Sibling Names: Celebs and citizens
It’s a sibling names special this week, with lots of well-matched sets in the news. Plus glimpses into the school roll-calls of 2029, name prejudice, and a girl named after a colorful singer.
Earlier this week our celebrity name guru Sophie used sibling patterns to try to predict what the next wave of expectant stars will call their children. Just to prove the point, the latest birth announcements show that, like many other parents, the famous like to tie their children’s names together with shared themes and styles.
It was always likely that basketball legend Kobe Bryant would use an Italian name for his fourth daughter, considering his older three are Natalia Diamante, Gianna Maria-Onore and Bianka Bella. Sure enough, the new arrival is Capri Kobe, nicknamed Koko. Actually, this is a twist on the theme: Capri is an Italian place-name, a scenic and stylish island in the Bay of Naples. Kobe has previously said that his wife was hoping for a son one day, so maybe putting dad’s name in the middle spot is an acknowledgement that there may not be a male junior.
Another family who loves Italian (and Spanish) names is comedian Sebastian Maniscalco and his wife. Their baby boy Caruso Jack has a one-of-a-kind name that comes from an Italian surname meaning “close-cropped hair” – maybe from the family tree? It’s long and lyrical, just like his big sister Serafina Simone.
Now for a completely different sibling names style. Journalist Sara Haines likes well-loved names that reached their peak popularity a while ago, to judge by her children Sandra (high point: 1947) and Alec (1994). Their new brother Caleb Joseph has a first name that’s still in the Top 50, but ranked highest back in 2009.
Over in Australia, an announcement caught my eye because not only do the siblings’ names match each other, they also match their mother’s name. TV personality Fifi Box recently welcomed her second daughter Daisy Belle, a sister for Trixie Belle – perhaps from the Jamie Oliver and Bob Geldof school of naming?
More cute sister names? But of course.
What happens when you name your children under the influence…of pain meds? This essay is a lot of fun. The author was all about giving her daughters strong middle names honoring her European ancestors – Evgenia and Wilhelmina, to be specific. But when the birth drugs kicked in, that went out of the window and her girls became Clementine Louella and Beatrix Kitty Plum, which are admittedly pretty sweet. Especially with those food names that are good enough to eat.
Back in March, I read about a Texas mother of sextuplets who named the girls Zina and Zuriel. I made a note to check back on what she’d chosen for the boys, and it was worth the wait. There’s a clear initial theme going on: the Z-girls’ brothers are Kamsi, Kaeto, Kachi, and Kaobi.

# Information shown
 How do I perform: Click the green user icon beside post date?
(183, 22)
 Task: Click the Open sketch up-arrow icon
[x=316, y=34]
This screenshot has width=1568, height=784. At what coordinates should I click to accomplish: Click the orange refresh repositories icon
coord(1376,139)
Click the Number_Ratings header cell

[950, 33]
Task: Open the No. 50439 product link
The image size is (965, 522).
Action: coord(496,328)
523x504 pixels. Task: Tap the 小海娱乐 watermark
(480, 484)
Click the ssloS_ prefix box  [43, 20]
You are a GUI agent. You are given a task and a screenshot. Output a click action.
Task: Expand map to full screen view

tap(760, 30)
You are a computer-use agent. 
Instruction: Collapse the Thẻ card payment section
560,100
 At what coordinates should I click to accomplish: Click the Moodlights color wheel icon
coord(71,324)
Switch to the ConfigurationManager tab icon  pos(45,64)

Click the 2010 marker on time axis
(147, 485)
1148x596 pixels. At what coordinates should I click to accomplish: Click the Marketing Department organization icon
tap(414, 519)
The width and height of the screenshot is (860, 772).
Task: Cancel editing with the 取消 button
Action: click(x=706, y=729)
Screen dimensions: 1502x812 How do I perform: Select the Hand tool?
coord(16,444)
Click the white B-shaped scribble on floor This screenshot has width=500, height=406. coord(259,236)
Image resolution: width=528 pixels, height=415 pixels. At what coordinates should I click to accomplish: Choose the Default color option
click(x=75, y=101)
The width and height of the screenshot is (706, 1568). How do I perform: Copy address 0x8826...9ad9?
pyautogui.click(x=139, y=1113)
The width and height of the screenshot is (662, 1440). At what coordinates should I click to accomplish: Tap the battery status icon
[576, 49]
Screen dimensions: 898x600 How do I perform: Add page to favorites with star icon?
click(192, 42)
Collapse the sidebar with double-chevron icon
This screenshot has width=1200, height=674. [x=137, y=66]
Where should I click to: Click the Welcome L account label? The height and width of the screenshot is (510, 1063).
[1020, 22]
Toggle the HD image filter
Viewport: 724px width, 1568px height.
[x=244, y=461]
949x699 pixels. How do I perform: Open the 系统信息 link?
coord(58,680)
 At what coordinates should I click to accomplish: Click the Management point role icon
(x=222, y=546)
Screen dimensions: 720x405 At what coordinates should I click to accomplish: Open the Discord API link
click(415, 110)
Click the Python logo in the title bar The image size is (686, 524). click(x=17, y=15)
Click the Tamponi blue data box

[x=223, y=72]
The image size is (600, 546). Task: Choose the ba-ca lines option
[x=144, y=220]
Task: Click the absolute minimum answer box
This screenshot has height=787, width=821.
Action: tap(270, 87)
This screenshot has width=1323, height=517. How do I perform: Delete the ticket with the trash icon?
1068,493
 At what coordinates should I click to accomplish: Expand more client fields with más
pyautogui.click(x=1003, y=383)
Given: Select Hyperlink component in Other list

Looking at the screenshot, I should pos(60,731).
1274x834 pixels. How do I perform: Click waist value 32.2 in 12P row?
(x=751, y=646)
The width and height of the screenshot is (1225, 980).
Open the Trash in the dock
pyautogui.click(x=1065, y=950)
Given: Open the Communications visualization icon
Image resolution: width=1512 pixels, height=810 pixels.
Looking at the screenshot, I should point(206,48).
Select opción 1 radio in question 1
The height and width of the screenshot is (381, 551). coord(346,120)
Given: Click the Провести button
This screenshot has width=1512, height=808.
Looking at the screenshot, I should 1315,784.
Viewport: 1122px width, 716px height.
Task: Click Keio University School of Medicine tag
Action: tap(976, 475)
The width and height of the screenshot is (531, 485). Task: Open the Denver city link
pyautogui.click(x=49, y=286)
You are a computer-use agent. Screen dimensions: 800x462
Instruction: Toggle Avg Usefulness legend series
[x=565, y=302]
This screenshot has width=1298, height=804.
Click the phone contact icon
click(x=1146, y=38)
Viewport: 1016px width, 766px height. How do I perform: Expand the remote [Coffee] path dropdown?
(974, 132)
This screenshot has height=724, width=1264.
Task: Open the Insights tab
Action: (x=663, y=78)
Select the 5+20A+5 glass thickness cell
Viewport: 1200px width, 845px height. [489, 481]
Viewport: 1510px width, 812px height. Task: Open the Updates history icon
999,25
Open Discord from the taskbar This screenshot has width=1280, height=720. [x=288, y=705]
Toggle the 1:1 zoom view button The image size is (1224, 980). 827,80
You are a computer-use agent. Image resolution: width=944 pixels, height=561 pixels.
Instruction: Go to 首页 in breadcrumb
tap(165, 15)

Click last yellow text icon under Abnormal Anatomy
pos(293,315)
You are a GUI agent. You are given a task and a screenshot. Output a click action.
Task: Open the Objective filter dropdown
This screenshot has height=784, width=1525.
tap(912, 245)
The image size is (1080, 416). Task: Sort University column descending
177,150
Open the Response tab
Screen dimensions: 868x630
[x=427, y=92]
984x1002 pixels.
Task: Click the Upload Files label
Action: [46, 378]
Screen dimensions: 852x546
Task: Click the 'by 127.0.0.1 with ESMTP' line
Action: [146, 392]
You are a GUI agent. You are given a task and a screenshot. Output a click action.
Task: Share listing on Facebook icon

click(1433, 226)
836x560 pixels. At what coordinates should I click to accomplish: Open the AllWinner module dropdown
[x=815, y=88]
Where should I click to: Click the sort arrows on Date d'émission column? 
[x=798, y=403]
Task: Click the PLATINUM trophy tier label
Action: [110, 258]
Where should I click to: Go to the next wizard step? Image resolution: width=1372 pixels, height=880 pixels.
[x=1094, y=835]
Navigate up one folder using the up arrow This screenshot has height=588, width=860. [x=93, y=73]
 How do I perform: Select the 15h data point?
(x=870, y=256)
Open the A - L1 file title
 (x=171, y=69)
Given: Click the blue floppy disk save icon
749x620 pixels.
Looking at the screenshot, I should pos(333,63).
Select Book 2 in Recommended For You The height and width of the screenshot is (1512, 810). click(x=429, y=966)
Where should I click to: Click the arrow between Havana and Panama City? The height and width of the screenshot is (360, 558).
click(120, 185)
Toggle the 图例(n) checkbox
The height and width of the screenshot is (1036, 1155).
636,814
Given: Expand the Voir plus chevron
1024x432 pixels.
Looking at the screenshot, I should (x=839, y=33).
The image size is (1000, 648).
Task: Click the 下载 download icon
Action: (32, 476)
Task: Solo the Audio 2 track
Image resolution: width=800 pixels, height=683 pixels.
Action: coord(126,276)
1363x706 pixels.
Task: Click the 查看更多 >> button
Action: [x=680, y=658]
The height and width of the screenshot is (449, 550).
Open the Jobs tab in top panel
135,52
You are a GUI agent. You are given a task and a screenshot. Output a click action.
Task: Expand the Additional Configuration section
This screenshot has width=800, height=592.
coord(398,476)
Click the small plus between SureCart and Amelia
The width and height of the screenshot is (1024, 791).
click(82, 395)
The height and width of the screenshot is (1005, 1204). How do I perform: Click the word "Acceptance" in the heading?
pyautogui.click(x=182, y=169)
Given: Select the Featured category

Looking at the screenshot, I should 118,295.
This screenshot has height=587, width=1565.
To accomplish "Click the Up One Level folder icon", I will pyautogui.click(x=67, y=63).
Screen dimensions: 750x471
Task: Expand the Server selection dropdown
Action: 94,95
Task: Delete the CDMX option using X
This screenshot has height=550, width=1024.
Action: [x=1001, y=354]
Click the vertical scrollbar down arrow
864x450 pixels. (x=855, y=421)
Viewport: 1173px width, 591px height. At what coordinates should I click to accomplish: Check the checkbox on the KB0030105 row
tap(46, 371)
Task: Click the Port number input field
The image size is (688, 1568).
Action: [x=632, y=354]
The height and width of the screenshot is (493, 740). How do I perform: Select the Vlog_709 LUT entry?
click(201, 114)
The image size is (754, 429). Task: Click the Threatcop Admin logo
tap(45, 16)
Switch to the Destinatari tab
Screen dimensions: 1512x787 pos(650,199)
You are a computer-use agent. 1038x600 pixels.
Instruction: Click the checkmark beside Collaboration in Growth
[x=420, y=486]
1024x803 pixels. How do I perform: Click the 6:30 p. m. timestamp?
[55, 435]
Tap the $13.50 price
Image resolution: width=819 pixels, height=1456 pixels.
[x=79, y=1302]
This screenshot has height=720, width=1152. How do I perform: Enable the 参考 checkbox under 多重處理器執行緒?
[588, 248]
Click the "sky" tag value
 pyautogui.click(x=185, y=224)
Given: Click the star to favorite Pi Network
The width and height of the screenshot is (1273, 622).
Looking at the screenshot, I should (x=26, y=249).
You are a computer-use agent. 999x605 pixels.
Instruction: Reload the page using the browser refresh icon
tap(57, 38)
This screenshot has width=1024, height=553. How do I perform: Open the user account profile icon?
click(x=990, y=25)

# Requirement 1
Replace "Daisy" with "Poppy" in the stretch of the sibling names article from "Over in Australia, an" through "school of naming?", and give that stretch with the change made.
# Requirement 2
Write the next part of the sibling names article, starting after its final sentence.

# Exercise result 1
Over in Australia, an announcement caught my eye because not only do the siblings’ names match each other, they also match their mother’s name. TV personality Fifi Box recently welcomed her second daughter Poppy Belle, a sister for Trixie Belle – perhaps from the Jamie Oliver and Bob Geldof school of naming?

# Exercise result 2
Finally, a sibling name that’s under fierce debate. Once upon a time, a couple decided that he would choose names for any future girls, and she would name the boys. First they had a girl, and dad chose her name. Now they’re expecting a boy, and mom wants to call him Lannister. If you don’t know Game of Thrones, it’s the name of a powerful family who partake in, er, highly questionable behaviour. But then again, so does Kylo Ren in Star Wars, and that hasn’t stopped hundreds of parents from giving his name to their children. So I think the question here isn’t so much about the impact of the name, as the parents’ agreement, and whether it’s ok to use a name they don’t both like. Would you enter into an arrangement like this, or would you add some conditions?
For name-lovers, it’s sometimes easy to forget that the names we talk about a lot here at Nameberry – like Clementine, Poppy, Huxley, and Wilder – can still seem out-there to people who have, shock horror, other interests.
Case in point: this spoof video of fourth-grade roll call in ten years’ time. Sure, it would be pretty unusual to have a class full of non-traditional names like Moon, Reign, Onyx and Kannon, without an Amelia or a William among them. But out of the 45 names the teacher calls, 30 of them are in the current Top 1000, with Maverick the highest at 73. The new normal diversity of names is heading towards schools – and after that, to universities, hospitals, and one day even the Supreme Court.
PhDs and prejudice
The comedian in that video chose to send up parents who like nature and respellings of names – easy targets, maybe. But the nastier side of judging people by their names came out in two stories showing different angles on typically African American names.
First, a celebration! Dr Marijuana Pepsi Vandyck just earned her PhD by researching – what else? – names. Inspired by people’s reactions to her own unusual name, she interviewed black students with distinctive names about the effects that had on their education and their treatment by teachers. And her own name? She’s proud of it and wouldn’t change it, but admits that it has its downsides, like when weed producers try to connect with her on LinkedIn.
On the other side of the coin, an article about what it’s like to be a white woman named LaKiesha caused controversy recently. It aims to show how much racial prejudice there still is around names, but many have commented that it simply reinforces white privilege. If you haven’t read it yet, see what you think.